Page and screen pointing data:
<<<<

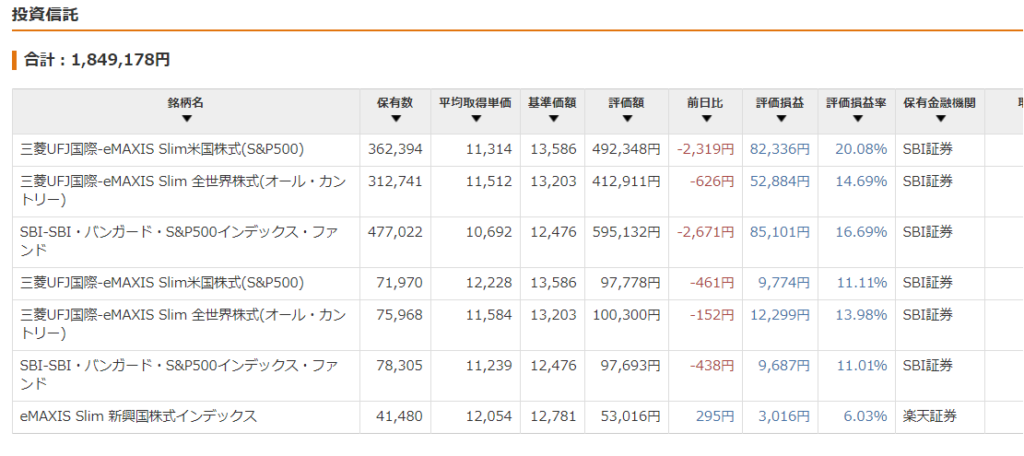The image size is (1024, 456).
Task: Sort by 基準価額 column arrow
Action: click(x=553, y=119)
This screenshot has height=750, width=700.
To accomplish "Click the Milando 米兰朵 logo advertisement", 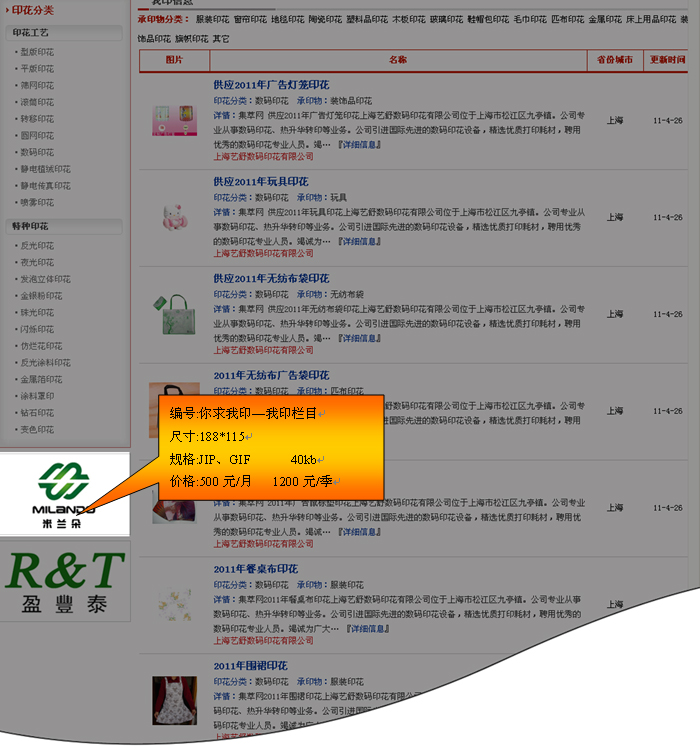I will coord(65,492).
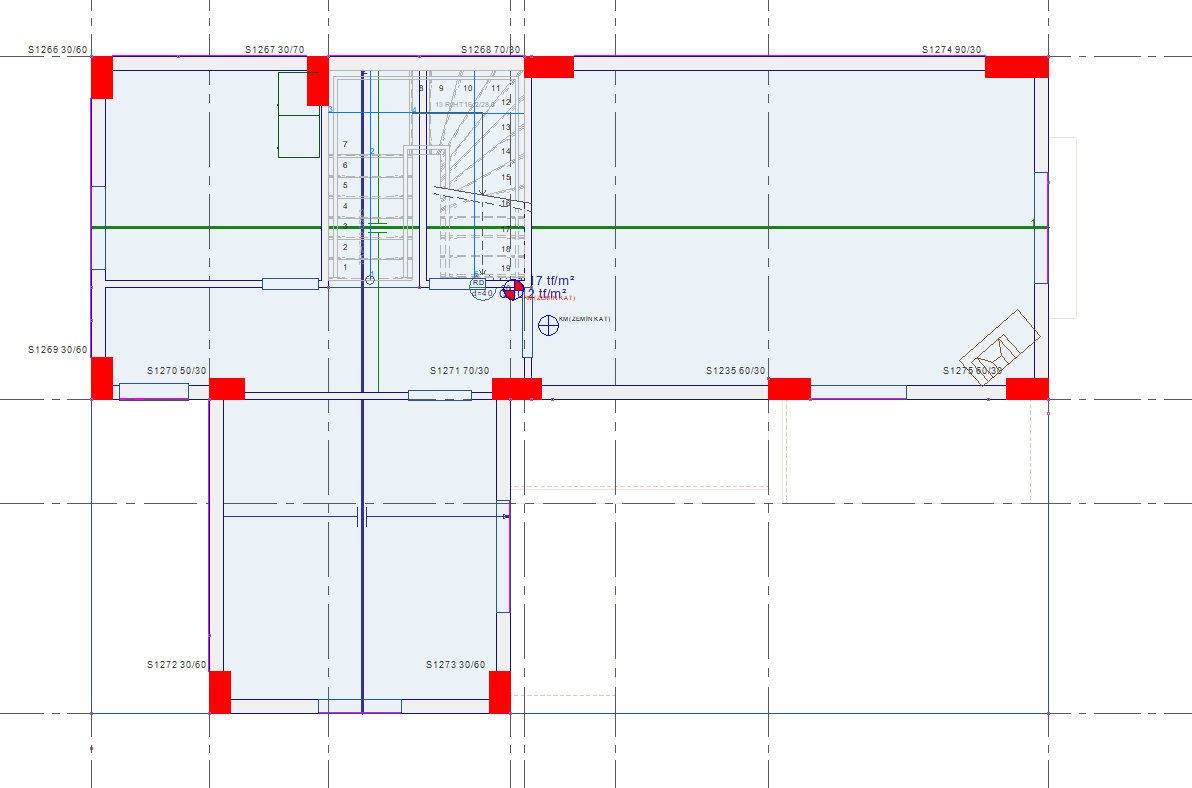Select the green rectangular outline near S1267
The image size is (1192, 788).
click(299, 115)
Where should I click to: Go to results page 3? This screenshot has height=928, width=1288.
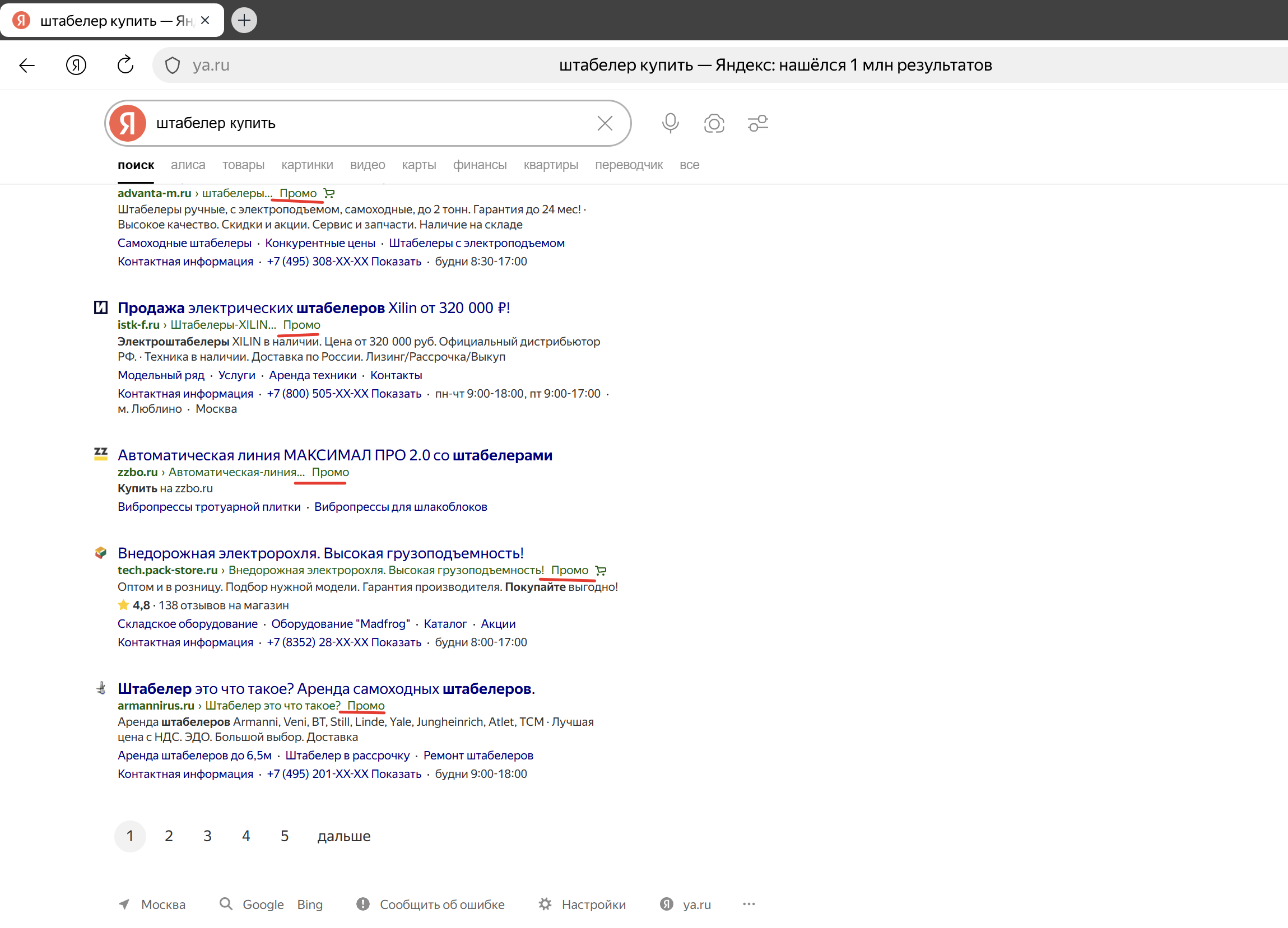pyautogui.click(x=207, y=836)
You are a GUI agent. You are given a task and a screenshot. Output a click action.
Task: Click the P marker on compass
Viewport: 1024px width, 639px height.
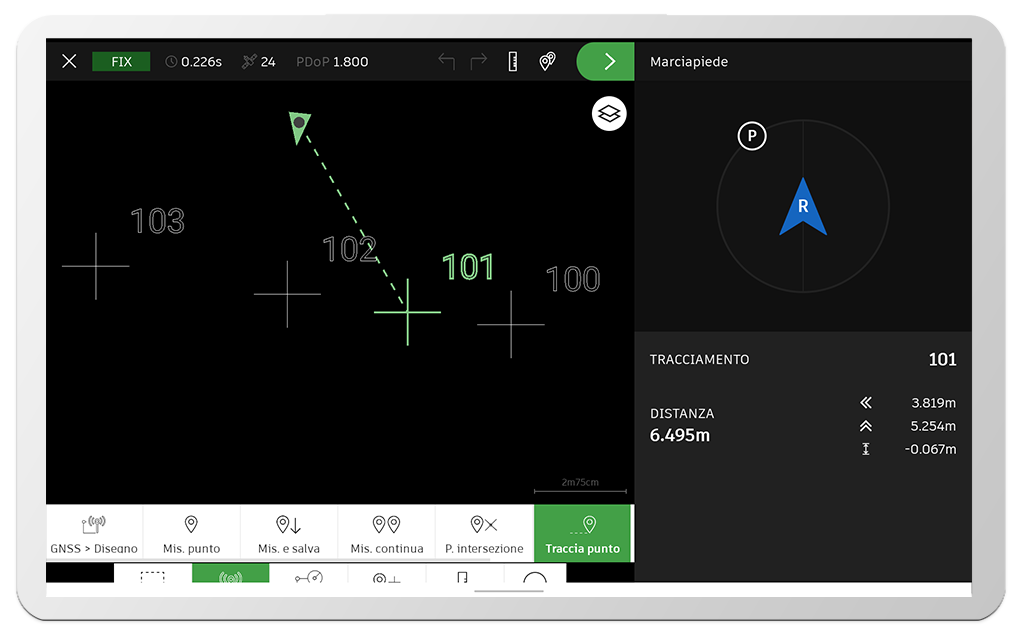[x=752, y=136]
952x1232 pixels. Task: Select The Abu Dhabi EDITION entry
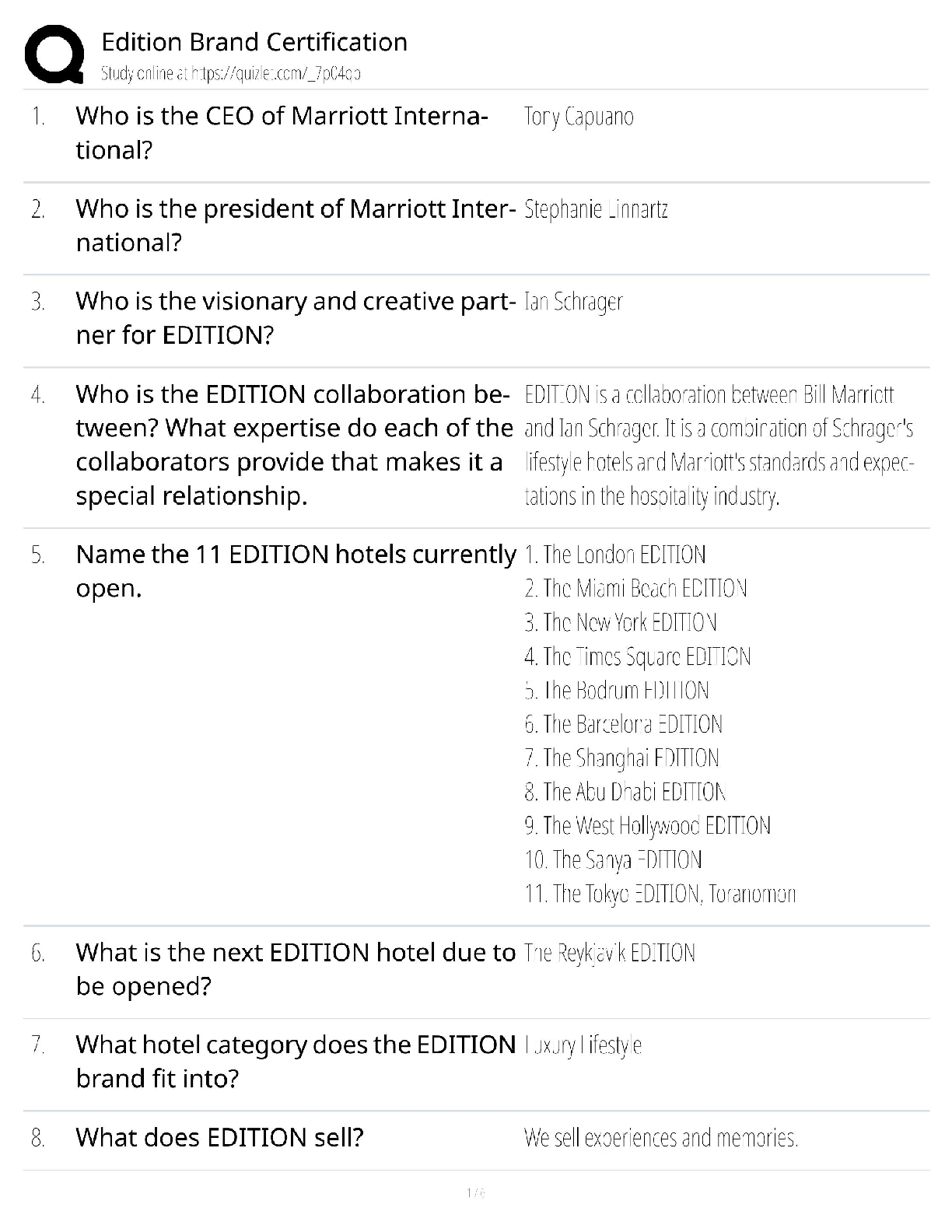coord(625,792)
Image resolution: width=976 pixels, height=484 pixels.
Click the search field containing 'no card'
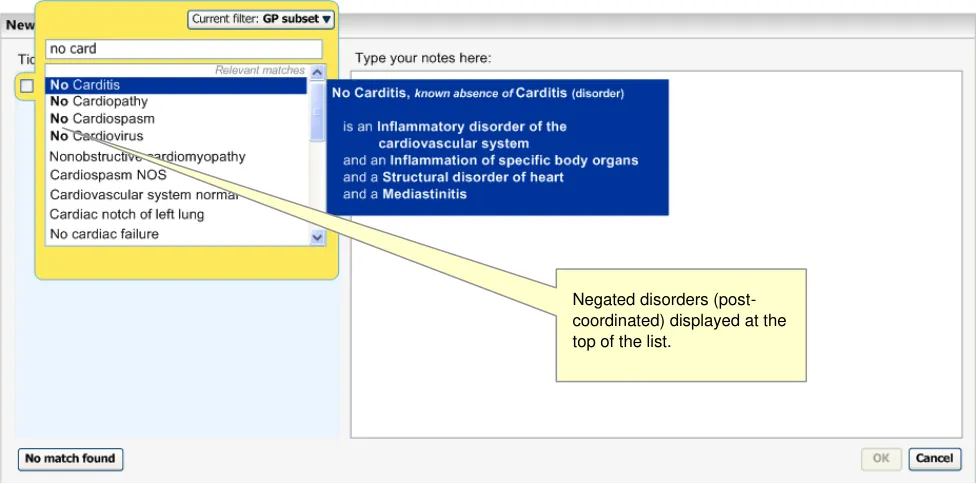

>>>>

- Task goal
Render the lines from the one containing "952x1232 pixels. Task: Select" through the end of the items as a JSON list of strings, one string per line, with blank lines omitted. Keep the pictures out of the answer.

- Exercise response
[
  "952x1232 pixels. Task: Select The Abu Dhabi EDITION entry",
  "coord(625,792)",
  "Image resolution: width=976 pixels, height=484 pixels.",
  "Click the search field containing 'no card'"
]